**Task instructions**: Reproduce the part of the Jiřina Valenta article that starts at the words "Jiřina's career began" and stops after "over river rapids.".

**Quoted passage**:
'''

Jiřina Valenta

Personal information
- Born: Jiřina Bořilova October 31, 1940 (age 85) Prague, Protectorate of Bohemia and Moravia
- Occupations: Whitewater Canoeist; Foreign Trade Buyer; Respiratory Therapist; Real Estate Agent; Medical Office Manager;
- Spouses: Josef Šedivec ​ ​(m. 1963; div. 1973)​; Lubomir Jan-Vaclav Valenta ​ ​(m. 1979; died 2012)​;

Medal record
C2 Mixed Slalom & Wildwater
Representing Czechoslovakia
Wildwater World Championships
| Silver medal – second place | 1965 Spittal | C2 Mixed Downriver |
| Gold medal – first place | 1965 Spittal | C2 Mixed Team Downriver |
Slalom World Championships
| Silver medal – second place | 1965 Spittal | C2 Mixed Slalom |
| Silver medal – second place | 1965 Spittal | C2 Mixed Team Slalom |

= Jiřina Valenta =

Jiřina Valenta (born Jiřina Bořilova; October 31, 1940) is a retired Czechoslovak-American wildwater and slalom canoeist who competed from the early 1960s to the early 1970s with then-husband Josef Šedivec under the last name Šedivcová. She won two silver medals at the 1965 ICF Canoe Slalom World Championships in Spittal, earning them in the C2 Mixed and C2 Mixed Team events. She also won a silver medal in the individual C2 Mixed Whitewater Downriver (Classic Race) event and a gold medal in the C2 Mixed Team Whitewater Downriver (Classic Race) event at the 1965 ICF Wildwater Canoeing World Championships, likewise held in Spittal.

Jiřina's career began in then Czechoslovakia and ended in the United States. She is credited with being the first woman to steer a whitewater canoe in slalom competitions as part of a two-person, mixed-gender team. Until that time, conventional wisdom held that women, by nature of their gender, were somehow likely incapable of directing a boat through a course of gates set up over river rapids.

== Early life ==
Jiřina was the eldest of three children born into a modest household. Extremely active in sports, she participated in track and field, gymnastics, and competitive swimming, particularly breaststroke. She also sang first string for her elementary school choir and excelled at her studies, including physics. Watercolor painting was a beloved hobby.

An engineer, her father suffered injuries to his hands that rendered him incapable of carrying on his profession. Her mother, a small business owner, was labeled a "capitalist" and forcibly placed in a factory by the occupying Soviets a few years after the conclusion of WWII. The private store she ran was confiscated by the communist political presence during the 1948 nationalization of private enterprises.

During her childhood, she cared for her family and the home. From the age of 8, Jiřina's household duties consisted of preparing meals, doing laundry, making beds, scrubbing floors, washing dishes, and cleaning windows. The family often struggled to feed itself and Jiřina and her two younger brothers, Otto and Mirek, frequently attended school without packed lunches.

'''

**Records provided**:
'''

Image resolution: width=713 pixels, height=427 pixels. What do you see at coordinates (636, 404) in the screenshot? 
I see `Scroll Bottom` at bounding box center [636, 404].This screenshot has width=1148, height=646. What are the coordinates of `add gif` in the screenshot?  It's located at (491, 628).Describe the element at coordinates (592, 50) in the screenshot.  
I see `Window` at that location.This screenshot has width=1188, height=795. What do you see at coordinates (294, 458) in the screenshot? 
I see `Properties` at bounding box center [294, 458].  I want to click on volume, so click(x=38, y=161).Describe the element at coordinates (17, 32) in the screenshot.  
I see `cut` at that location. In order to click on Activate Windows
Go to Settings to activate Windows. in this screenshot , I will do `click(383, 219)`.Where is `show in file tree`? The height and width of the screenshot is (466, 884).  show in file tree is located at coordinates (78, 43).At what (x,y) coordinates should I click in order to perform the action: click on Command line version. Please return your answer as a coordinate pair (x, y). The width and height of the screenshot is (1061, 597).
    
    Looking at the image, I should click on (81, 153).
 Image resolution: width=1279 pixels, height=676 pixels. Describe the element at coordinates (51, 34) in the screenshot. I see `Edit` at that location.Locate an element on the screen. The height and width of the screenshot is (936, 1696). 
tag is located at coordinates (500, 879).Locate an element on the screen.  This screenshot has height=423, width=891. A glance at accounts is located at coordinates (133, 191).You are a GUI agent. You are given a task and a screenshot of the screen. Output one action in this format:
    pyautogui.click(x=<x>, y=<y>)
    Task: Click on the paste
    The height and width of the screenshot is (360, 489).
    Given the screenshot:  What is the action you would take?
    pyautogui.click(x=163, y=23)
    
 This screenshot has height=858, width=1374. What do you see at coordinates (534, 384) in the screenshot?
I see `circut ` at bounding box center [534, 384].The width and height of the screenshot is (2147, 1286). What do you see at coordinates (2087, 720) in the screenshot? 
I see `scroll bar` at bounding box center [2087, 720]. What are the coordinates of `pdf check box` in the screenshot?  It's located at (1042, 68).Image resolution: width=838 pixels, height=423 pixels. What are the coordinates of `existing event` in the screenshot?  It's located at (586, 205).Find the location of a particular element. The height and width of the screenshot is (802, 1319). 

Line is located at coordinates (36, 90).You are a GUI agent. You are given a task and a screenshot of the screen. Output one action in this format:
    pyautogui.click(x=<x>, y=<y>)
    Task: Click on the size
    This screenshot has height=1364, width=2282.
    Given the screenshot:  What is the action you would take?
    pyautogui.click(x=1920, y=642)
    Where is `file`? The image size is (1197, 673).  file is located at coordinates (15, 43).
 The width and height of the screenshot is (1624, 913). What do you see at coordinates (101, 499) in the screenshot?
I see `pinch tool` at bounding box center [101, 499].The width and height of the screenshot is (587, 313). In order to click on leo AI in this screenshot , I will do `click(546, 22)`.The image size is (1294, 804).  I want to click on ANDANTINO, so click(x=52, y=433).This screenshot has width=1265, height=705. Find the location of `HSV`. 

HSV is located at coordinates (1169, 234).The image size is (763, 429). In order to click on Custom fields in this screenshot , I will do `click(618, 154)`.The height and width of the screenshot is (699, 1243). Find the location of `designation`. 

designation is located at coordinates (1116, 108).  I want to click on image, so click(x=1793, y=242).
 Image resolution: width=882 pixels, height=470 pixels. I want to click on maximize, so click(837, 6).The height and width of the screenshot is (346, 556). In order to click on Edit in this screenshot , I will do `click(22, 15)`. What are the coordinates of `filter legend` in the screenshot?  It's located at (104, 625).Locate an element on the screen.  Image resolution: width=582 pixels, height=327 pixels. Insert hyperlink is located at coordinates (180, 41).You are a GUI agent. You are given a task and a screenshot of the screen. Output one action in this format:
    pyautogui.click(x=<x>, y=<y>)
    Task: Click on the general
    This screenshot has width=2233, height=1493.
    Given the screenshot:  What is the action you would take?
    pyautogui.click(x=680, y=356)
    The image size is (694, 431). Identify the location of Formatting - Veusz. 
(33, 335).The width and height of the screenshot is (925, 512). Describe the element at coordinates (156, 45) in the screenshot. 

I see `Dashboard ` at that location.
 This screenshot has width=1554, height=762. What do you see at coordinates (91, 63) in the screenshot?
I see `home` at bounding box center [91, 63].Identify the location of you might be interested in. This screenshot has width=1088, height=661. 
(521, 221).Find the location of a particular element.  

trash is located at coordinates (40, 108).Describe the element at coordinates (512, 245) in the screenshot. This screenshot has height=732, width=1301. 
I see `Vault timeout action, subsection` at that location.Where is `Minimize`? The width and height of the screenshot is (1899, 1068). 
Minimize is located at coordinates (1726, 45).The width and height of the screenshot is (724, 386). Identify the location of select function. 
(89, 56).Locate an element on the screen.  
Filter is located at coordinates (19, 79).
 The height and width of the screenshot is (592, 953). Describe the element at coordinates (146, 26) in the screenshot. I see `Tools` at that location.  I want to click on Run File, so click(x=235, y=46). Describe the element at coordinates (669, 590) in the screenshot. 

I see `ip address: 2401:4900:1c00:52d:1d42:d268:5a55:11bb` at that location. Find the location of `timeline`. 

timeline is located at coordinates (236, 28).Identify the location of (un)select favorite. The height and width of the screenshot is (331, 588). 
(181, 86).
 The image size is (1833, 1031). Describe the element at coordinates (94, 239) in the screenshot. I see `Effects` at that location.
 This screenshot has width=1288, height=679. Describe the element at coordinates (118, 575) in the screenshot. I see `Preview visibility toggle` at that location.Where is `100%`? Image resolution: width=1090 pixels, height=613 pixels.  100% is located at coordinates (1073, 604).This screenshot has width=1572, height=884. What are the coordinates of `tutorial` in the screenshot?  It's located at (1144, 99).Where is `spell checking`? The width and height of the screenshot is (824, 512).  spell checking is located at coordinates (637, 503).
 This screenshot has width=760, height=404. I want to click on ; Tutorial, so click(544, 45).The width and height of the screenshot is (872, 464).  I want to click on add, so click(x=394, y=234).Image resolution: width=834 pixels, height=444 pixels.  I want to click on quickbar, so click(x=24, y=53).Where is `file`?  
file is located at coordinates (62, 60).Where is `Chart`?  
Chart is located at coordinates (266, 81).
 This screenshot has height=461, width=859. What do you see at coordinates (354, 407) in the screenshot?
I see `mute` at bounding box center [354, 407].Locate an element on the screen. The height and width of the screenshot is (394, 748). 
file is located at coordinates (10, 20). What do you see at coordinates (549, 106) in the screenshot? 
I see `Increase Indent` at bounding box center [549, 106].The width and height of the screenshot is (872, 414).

'''

**Exercise result**:
Jiřina's career began in then Czechoslovakia and ended in the United States. She is credited with being the first woman to steer a whitewater canoe in slalom competitions as part of a two-person, mixed-gender team. Until that time, conventional wisdom held that women, by nature of their gender, were somehow likely incapable of directing a boat through a course of gates set up over river rapids.